Shortly after I was elected to Parliament in 2002, I found myself hobbling down a corridor in the House of Commons, struggling to make it to the voting lobby in time for a vote. I was in so much pain from my neck, back, hips, knees and ankles. Every step was excruciating. Despite being only 40, and having been an active sportsman, I found myself unable to walk without crutches. I'd experienced this pain off and on since I was in my 20s, always without a diagnosis. I'd attributed it to an old sporting injury, but the pain was debilitating - and making it increasingly difficult for me to do my job.
Fortunately, one of the whips (the MPs who organise parliamentary business) took me to one side: "Huw, go away for a few weeks and get a proper diagnosis. Get yourself sorted, then get back here, because we need you here to vote!" I went home to Wales, spoke to my GP who then referred me to a consultant rheumatologist who specialised in a type of arthritis called ankylosing spondylitis (AS). He gave me a diagnosis and set me on the path to receiving the treatment which has enabled me to return to leading an active and busy life.

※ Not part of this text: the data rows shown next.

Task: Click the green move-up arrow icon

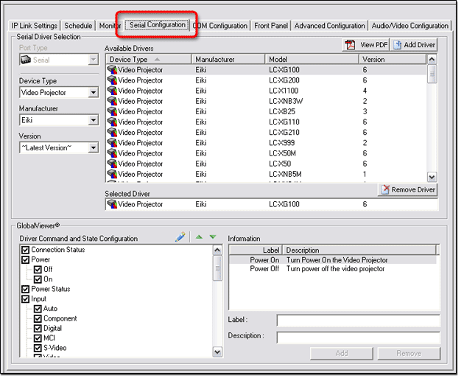Action: click(197, 237)
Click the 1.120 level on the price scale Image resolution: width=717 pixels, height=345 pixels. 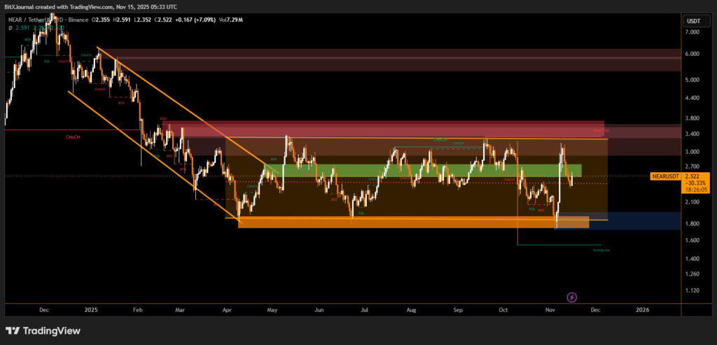point(693,290)
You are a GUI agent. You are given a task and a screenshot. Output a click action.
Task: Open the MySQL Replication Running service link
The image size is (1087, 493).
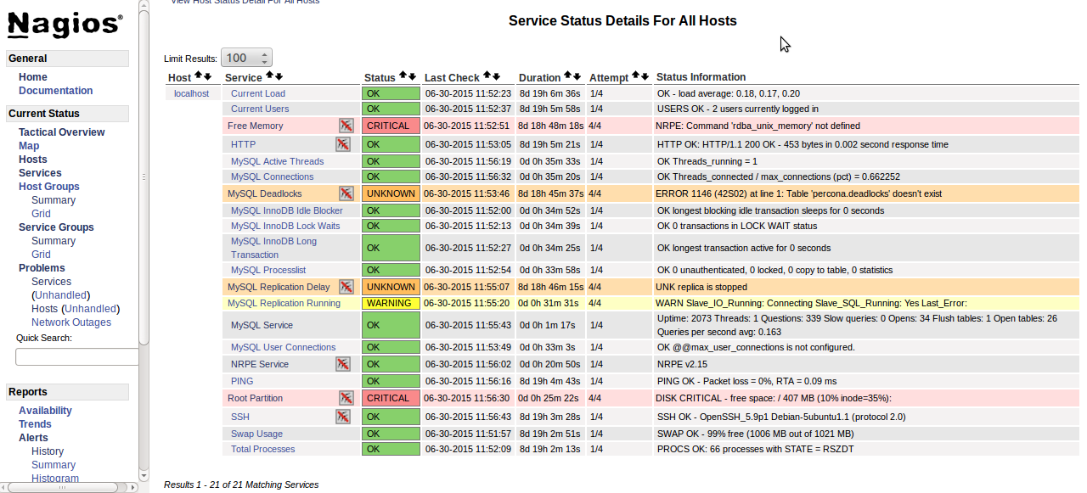(x=284, y=303)
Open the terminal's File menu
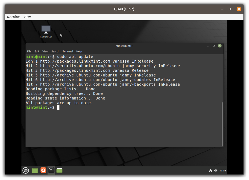This screenshot has width=249, height=180. coord(29,51)
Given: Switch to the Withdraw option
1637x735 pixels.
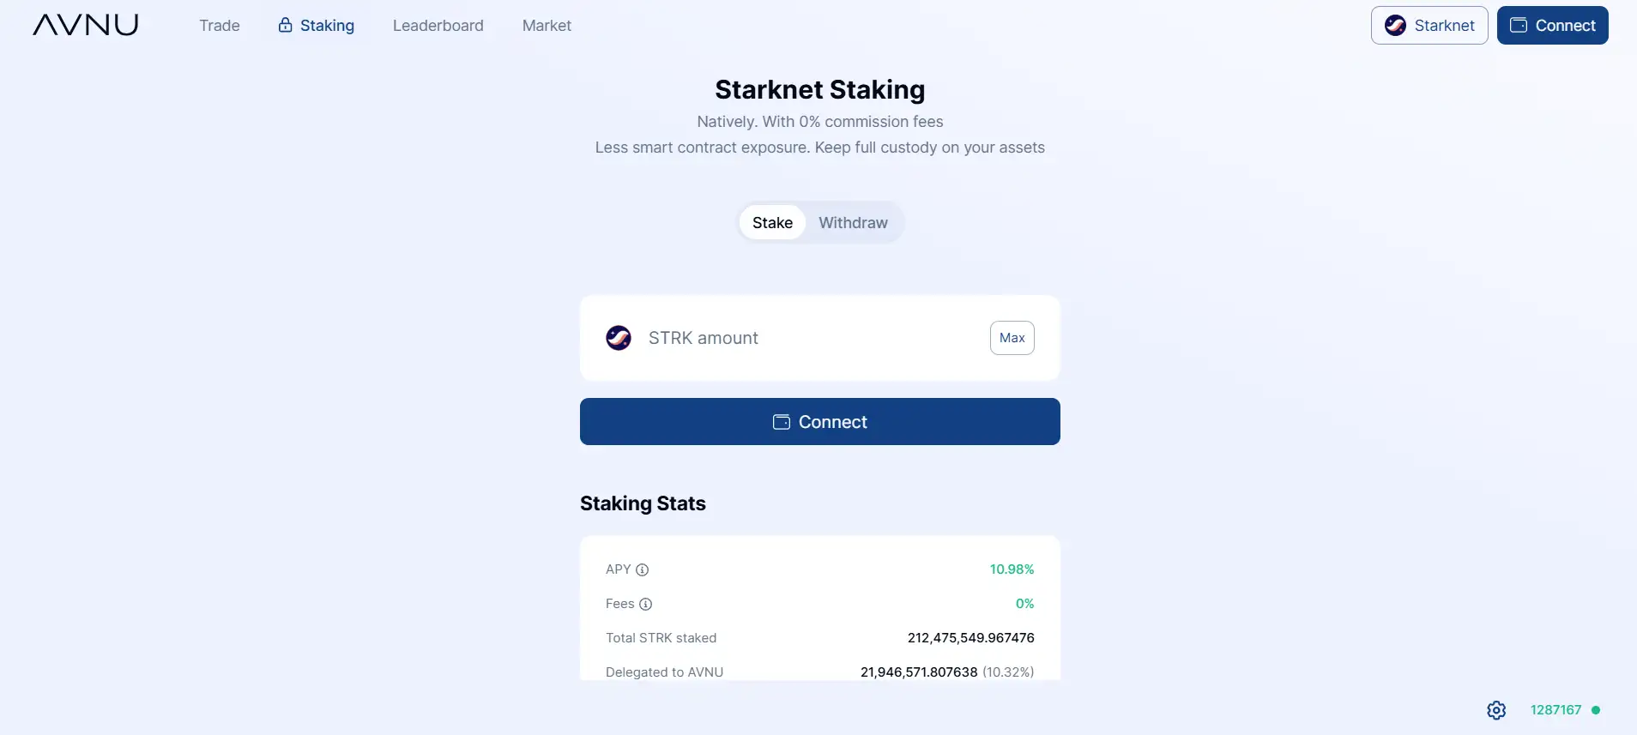Looking at the screenshot, I should (x=853, y=223).
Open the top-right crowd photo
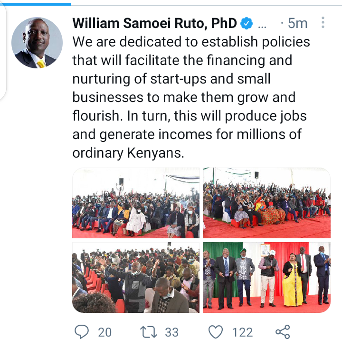342x347 pixels. tap(267, 203)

My experience is not uncommon, and although I am now able to lead an active life, working to support my constituents in Ogmore, not everyone is so fortunate. I was lucky to receive the care I needed to treat my AS, but too many patients are not referred to the healthcare professionals who are best placed to help them.

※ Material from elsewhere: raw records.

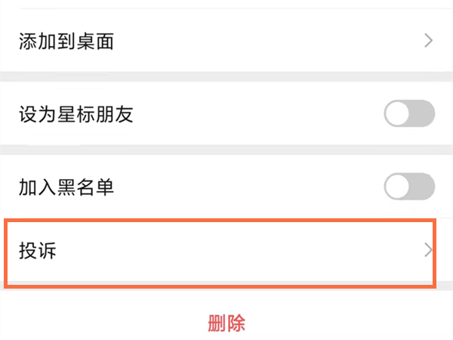Image resolution: width=453 pixels, height=340 pixels.
Task: Open the highlighted 投诉 row
Action: click(x=219, y=252)
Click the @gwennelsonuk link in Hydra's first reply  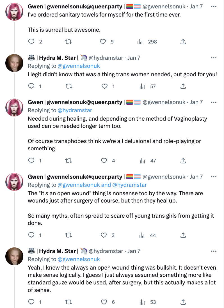[79, 66]
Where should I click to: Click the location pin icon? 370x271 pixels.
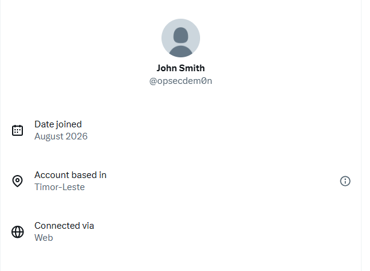click(x=17, y=181)
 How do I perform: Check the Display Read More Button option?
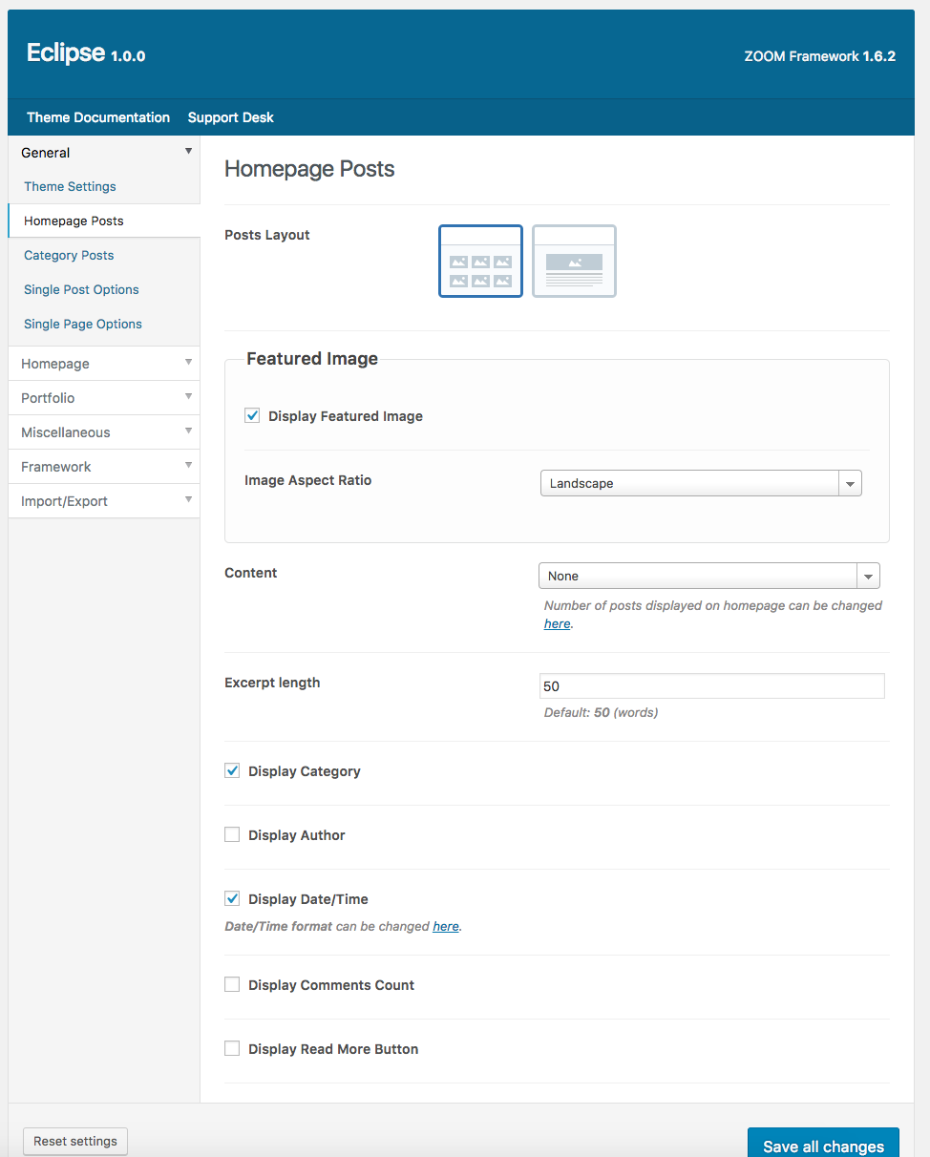[x=232, y=1048]
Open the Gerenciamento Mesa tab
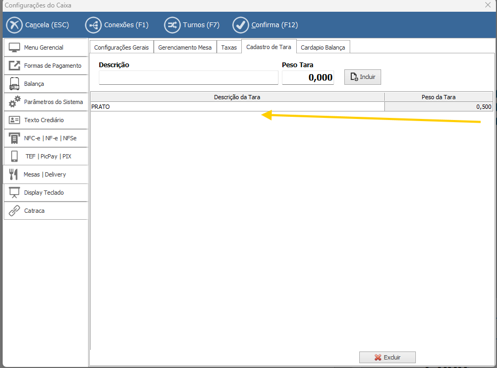The height and width of the screenshot is (368, 497). (x=185, y=47)
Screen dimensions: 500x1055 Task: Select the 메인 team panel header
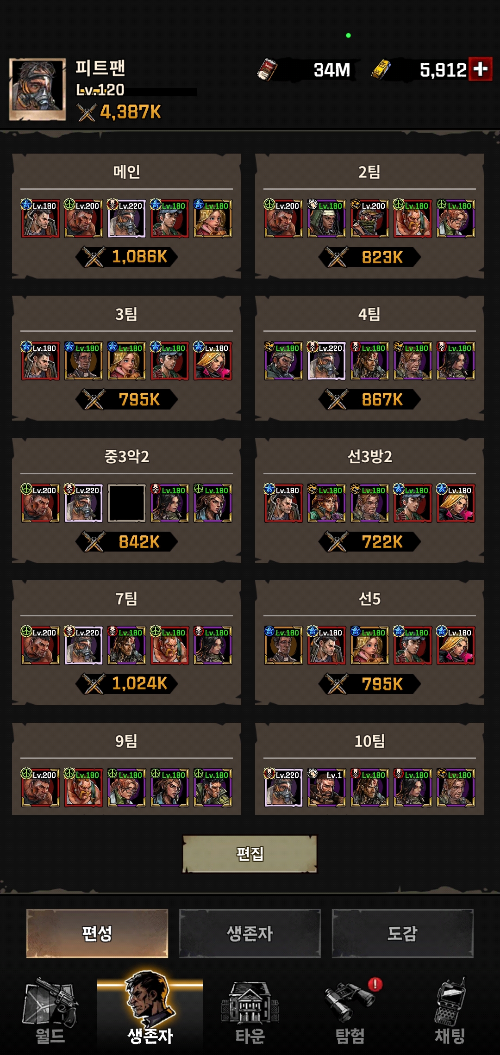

AS is a painful, progressive form of inflammatory arthritis, an illness which affects around 200,000 people across the UK. It occurs where some or all of the joints and bones of the spine fuse together and leads to progressive spinal stiffness which may result in curvature of the spine and up to 25% of people with AS eventually develop complete fusion of the spine which leads to substantial disability and restricted movement. It can also lead to problems including psoriasis and inflammatory eye disease. I was lucky not to develop any of these, but many other patients are not so fortunate.
This is why I am really pleased to support the National Ankylosing Spondylitis Society's (NASS) 'AS it is' campaign, now entering its second year. My experience of AS is not uncommon, and many people go for years without a diagnosis - in fact, it currently takes, on average, eight and a half years to be diagnosed with AS. Even with a diagnosis people often find it difficult to receive the care and support that they need.
Physiotherapy can make a huge difference to AS patients' lives, as the cornerstone of treatment for AS, along with anti-inflammatories, enabling them to remain physically active and in work. Referrals to physiotherapists, however, are often not made beyond an initial six sessions when first diagnosed, making self-management of AS much more difficult. Good care for many long-term conditions is dependent on getting the help patients need to them quickly and regularly - the delays and missing referrals are unacceptable.
NASS is campaigning to change that, and has already successfully secured the commitment from the National Institute for Health and Care Excellence (NICE) to develop a national standard of care for spondyloarthritis (the group of arthritic conditions which includes AS). This should be available from 2016 and will enable all healthcare professionals to have a much clearer understanding of the signs to look out for to make a diagnosis and the support which needs to be given once it has been identified that a patient has AS.
More needs to be done. NASS is now asking for support from NHS England to make sure that AS patients have access to physiotherapists and occupational therapists to enable them to stay active and, where feasible, in work. I had symptoms for 20 years before I was accurately diagnosed and given the relevant care which had a huge effect on my life. Now I manage my condition with the correct medication, physiotherapy and regular exercise, which has made a huge difference to my life - both at work and at home with the family. Politicians and healthcare professionals need to support NASS in their work to make access to physiotherapy much more widely available.